How can update trained IsolationForest model with new datasets/datafarmes in python?-CodePudding

Let's say I fit IsolationForest() algorithm from scikit-learn on time-series based Dataset1 or dataframe1 df1 and save the model using the methods mentioned here & here. Now I want to update my model for new dataset2 or df2.

My findings:

this workaround about Incremental learning from sklearn:

...learn incrementally from a mini-batch of instances (sometimes called “online learning”) is key to out-of-core learning as it guarantees that at any given time, there will be only a small amount of instances in the main memory.
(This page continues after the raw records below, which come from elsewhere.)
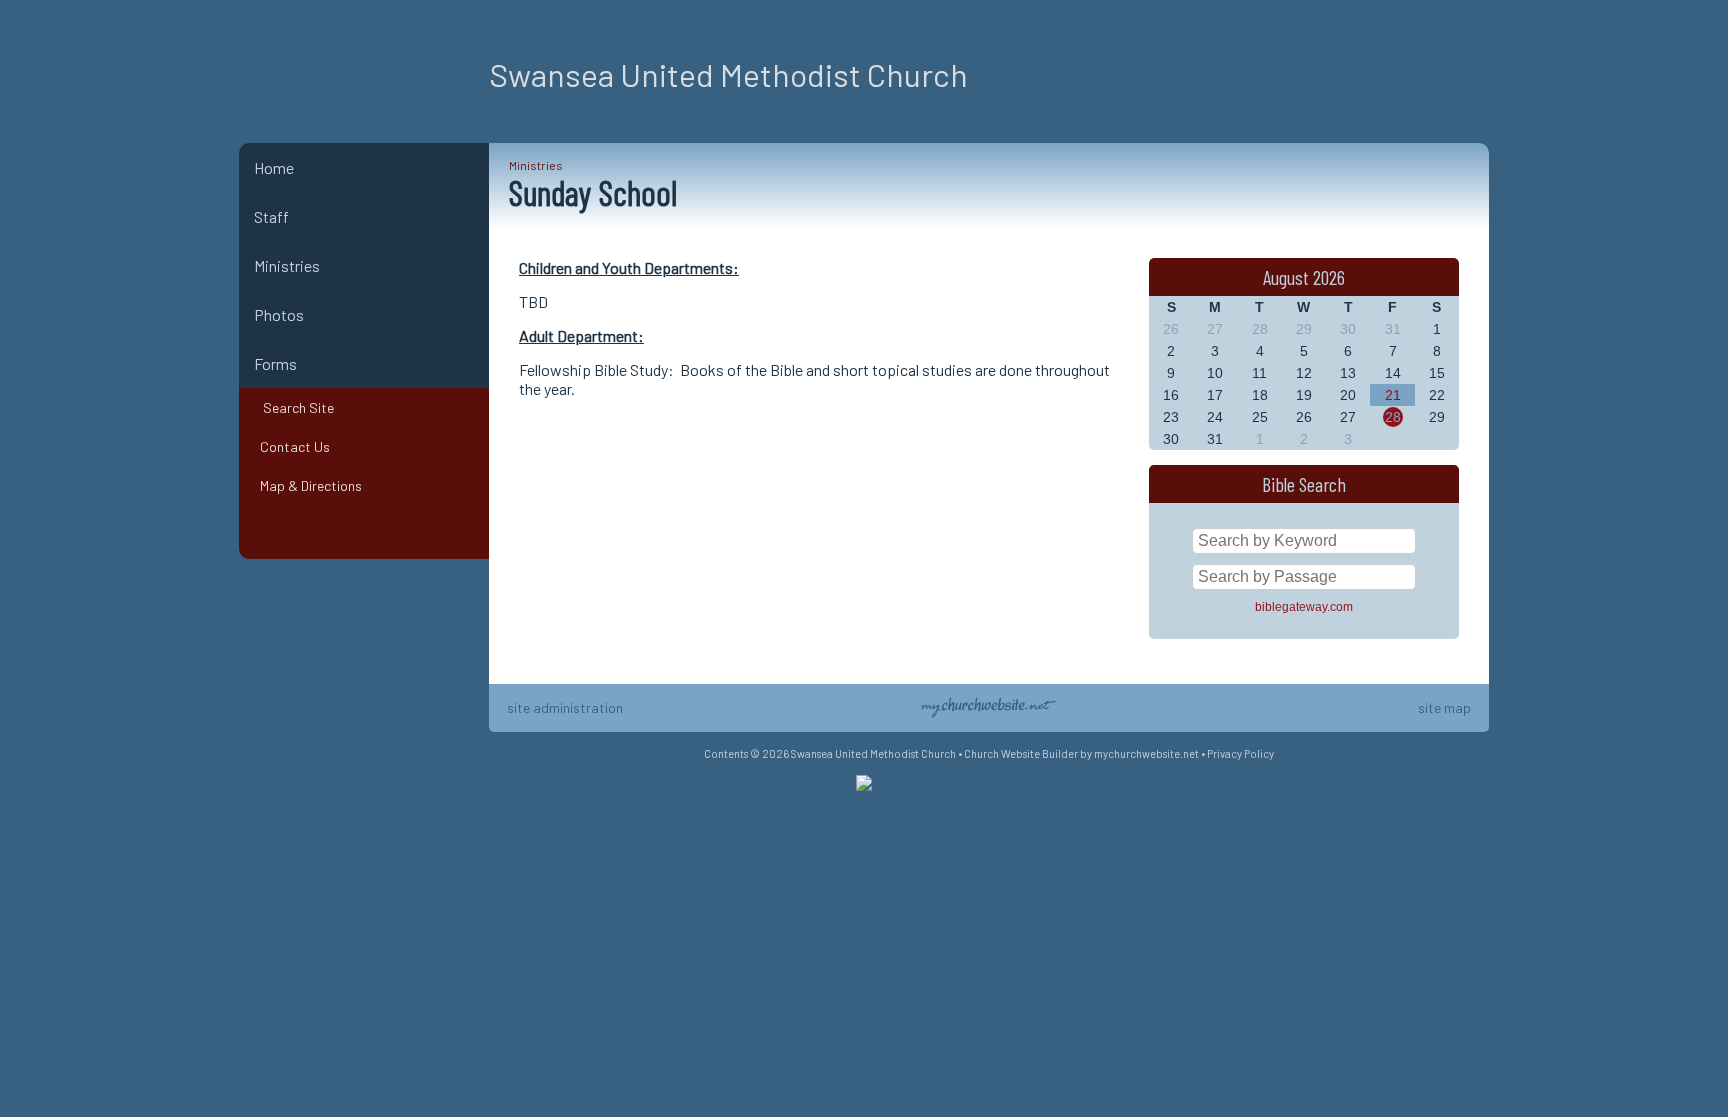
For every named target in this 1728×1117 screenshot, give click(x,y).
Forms (275, 363)
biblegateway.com (1304, 607)
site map (1444, 707)
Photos (279, 314)
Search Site (294, 407)
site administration (565, 707)
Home (274, 167)
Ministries (287, 265)
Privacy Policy (1240, 753)
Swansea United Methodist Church (728, 74)
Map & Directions (308, 485)
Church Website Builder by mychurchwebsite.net (1081, 753)
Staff (271, 216)
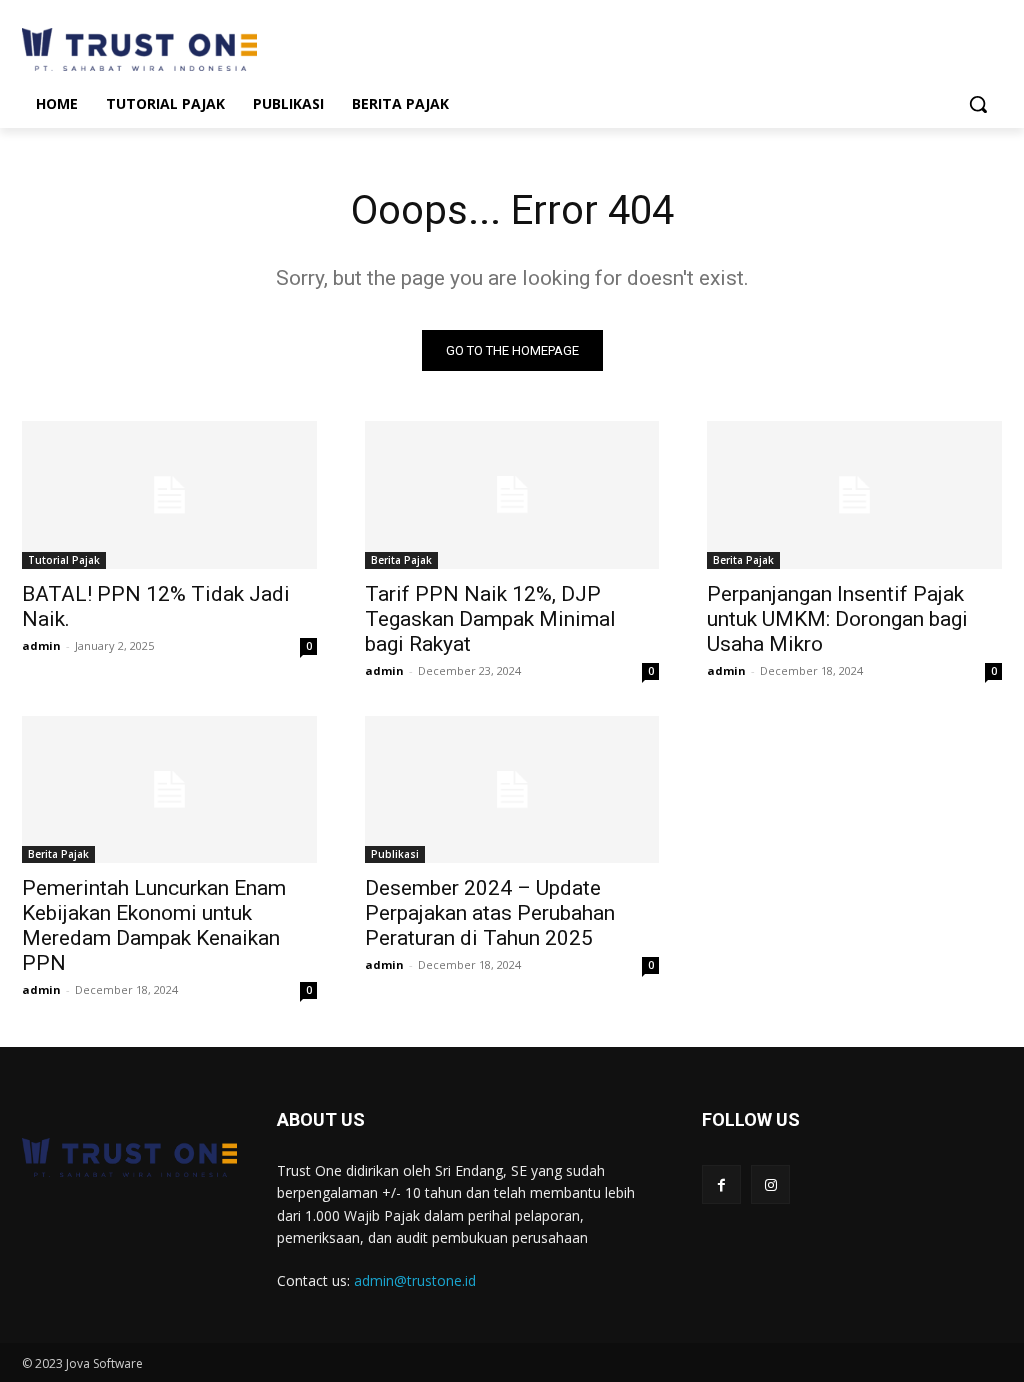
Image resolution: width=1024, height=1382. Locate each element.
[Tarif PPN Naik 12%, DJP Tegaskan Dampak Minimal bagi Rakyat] (512, 494)
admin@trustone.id (415, 1280)
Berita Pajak (401, 560)
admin (41, 645)
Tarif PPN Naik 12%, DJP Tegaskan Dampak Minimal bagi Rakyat (490, 619)
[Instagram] (770, 1184)
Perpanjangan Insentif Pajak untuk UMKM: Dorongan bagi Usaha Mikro (837, 619)
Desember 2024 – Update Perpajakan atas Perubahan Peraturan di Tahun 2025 (490, 913)
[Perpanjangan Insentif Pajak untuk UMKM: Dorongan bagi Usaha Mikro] (854, 494)
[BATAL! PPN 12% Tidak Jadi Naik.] (169, 494)
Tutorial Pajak (64, 560)
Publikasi (395, 854)
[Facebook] (721, 1184)
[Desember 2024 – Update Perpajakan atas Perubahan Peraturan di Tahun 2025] (512, 789)
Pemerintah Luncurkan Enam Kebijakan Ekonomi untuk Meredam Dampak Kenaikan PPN (154, 925)
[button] (978, 104)
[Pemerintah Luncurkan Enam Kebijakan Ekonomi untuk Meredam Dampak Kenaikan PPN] (169, 789)
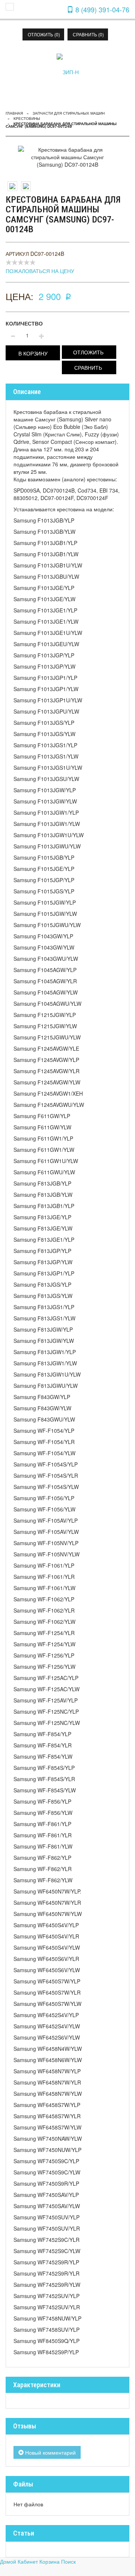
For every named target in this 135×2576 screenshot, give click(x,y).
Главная (14, 113)
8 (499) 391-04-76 (101, 9)
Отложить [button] (88, 352)
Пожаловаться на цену (40, 271)
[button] (33, 352)
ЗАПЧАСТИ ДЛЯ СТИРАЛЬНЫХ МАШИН (69, 113)
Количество (24, 323)
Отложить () (44, 34)
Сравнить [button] (88, 367)
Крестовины (27, 118)
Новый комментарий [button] (50, 2452)
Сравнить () (88, 34)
Choosing a good size for the mini-batch that balances relevancy and memory footprint could involve tuning.

but Sadly IF algorithm doesn't support estimator.partial_fit(newdf)

auto-sklearn offers refit() is also not suitable for my case based on this post.

How I can update the trained on Dataset1 and saved IF model with a new Dataset2?

CodePudding user response：

You can simply reuse the .fit() call available to the estimator on the new data.

This would be preferred, especially in a time series, as the signal changes and you do not want older, non-representative data to be understood as potentially normal (or anomalous).

If old data is important, you can simply join the older training data and newer input signal data together, and then call .fit() again.

Also sidenote, according to sklearn documentation, it is better to use joblib than pickle

An MRE with resources below:

# Model
from sklearn.ensemble import IsolationForest

# Saving file
import joblib

# Data
import numpy as np

# Create a new model
model = IsolationForest()

# Generate some old data
df1 = np.random.randint(1,100,(100,10))
# Train the model
model.fit(df1)

# Save it off
joblib.dump(model, 'isf_model.joblib')

# Load the model
model = joblib.load('isf_model.joblib')

# Generate new data
df2 = np.random.randint(1,500,(1000,10))

# If the original data is now not important, I can just call .fit() again.
# If you are using time-series based data, this is preferred, as older data may not be representative of the current state
model.fit(df2)

# If the original data is important, I can simply join the old data to new data. There are multiple options for this:
# Pandas: https://pandas.pydata.org/pandas-docs/stable/user_guide/merging.html
# Numpy: https://numpy.org/doc/stable/reference/generated/numpy.concatenate.html

combined_data = np.concatenate((df1, df2))
model.fit(combined_data)